Patriotism is a hot topic in the United States. One study shows 51% of American consumers will pay higher prices to buy American made products. Not surprisingly, manufacturers actively promote products with the red, white and blue labels proudly proclaiming “Made in USA” to capture those consumers. In fact, some iconic American brands such as Ford, Kraft and GE, are working to get more of their products made in America. There is a lot of pride among American consumers evidenced by spending habits for the products carrying the promise that they were made on home turf. Much was made during the presidential campaign about Donald Trump’s products and whether or not they are manufactured in the US or abroad.
But how do we know the validity of the “Made in USA” promise? Since the 1990s, there have been standards in place for labeling products “Made in USA” to address concerns that manufacturers could overstate the extent to which they meet the requirements.

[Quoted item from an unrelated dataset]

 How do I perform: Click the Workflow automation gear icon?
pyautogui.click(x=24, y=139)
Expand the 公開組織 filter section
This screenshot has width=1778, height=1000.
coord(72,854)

The Federal Trade Commission (FTC), the party responsible for preventing deception and unfairness in the marketplace, states that products must be assembled or ‘substantially transformed’ in the United States and must only contain ‘negligible foreign content’. While the Commission does not pre-approve advertising or labeling claims, it does not mean companies can skirt responsibility. Any consumer can make a complaint to the FTC that a brand is engaging in deceptive advertising practices through mislabeling products. We see increased enforcement activity by the FTC, but with the upcoming transition from the Obama administration to the Trump administration, there are additional enforcement uncertainties.

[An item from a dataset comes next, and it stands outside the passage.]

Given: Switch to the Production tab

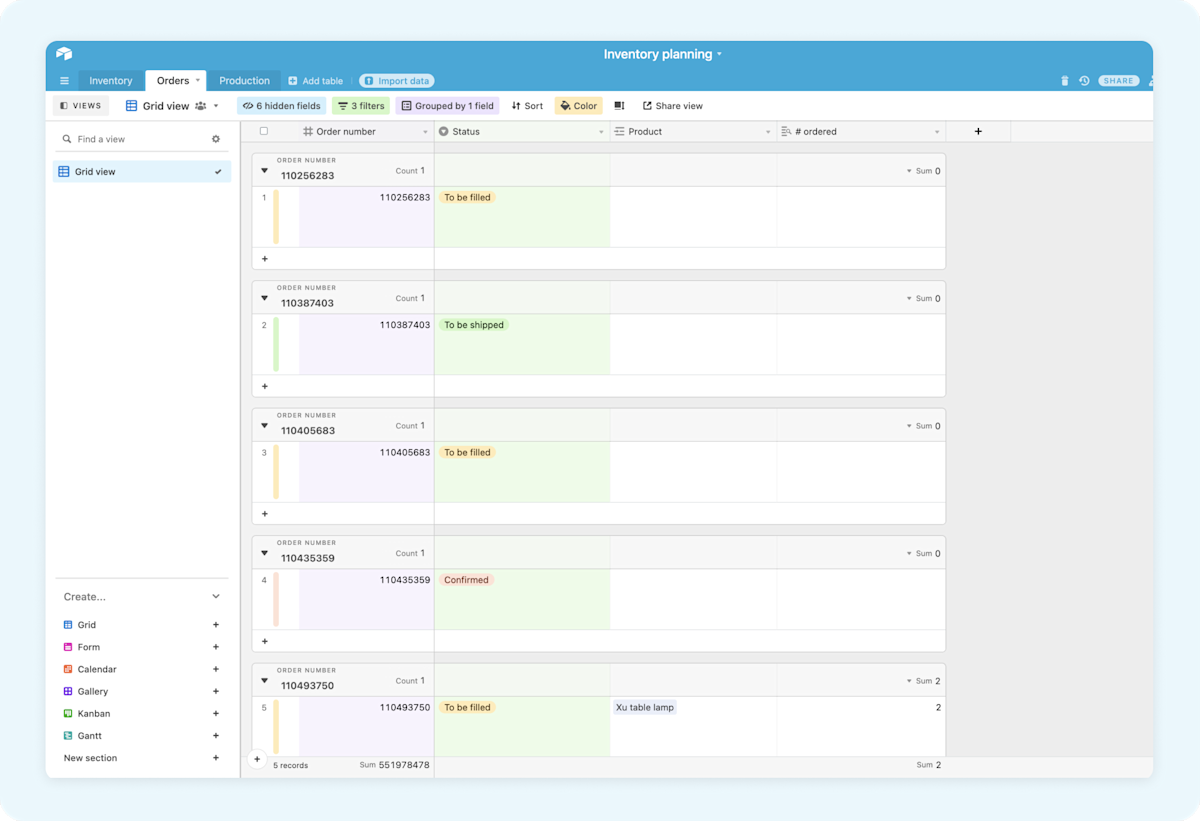Looking at the screenshot, I should [x=244, y=80].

Ultimately, the question for manufacturers and retailers is: Will the “Made in USA” label mean more than ever over the next four years? Time will tell, but if that is the case, it is important for businesses to understand how to meet the standards for the “Made in USA” label, including how state laws regulate American manufacturing. What to do? For starters, companies should consider ways to keep careful tabs on what goes into their products and consult with legal counsel on how to keep the labels legally compliant.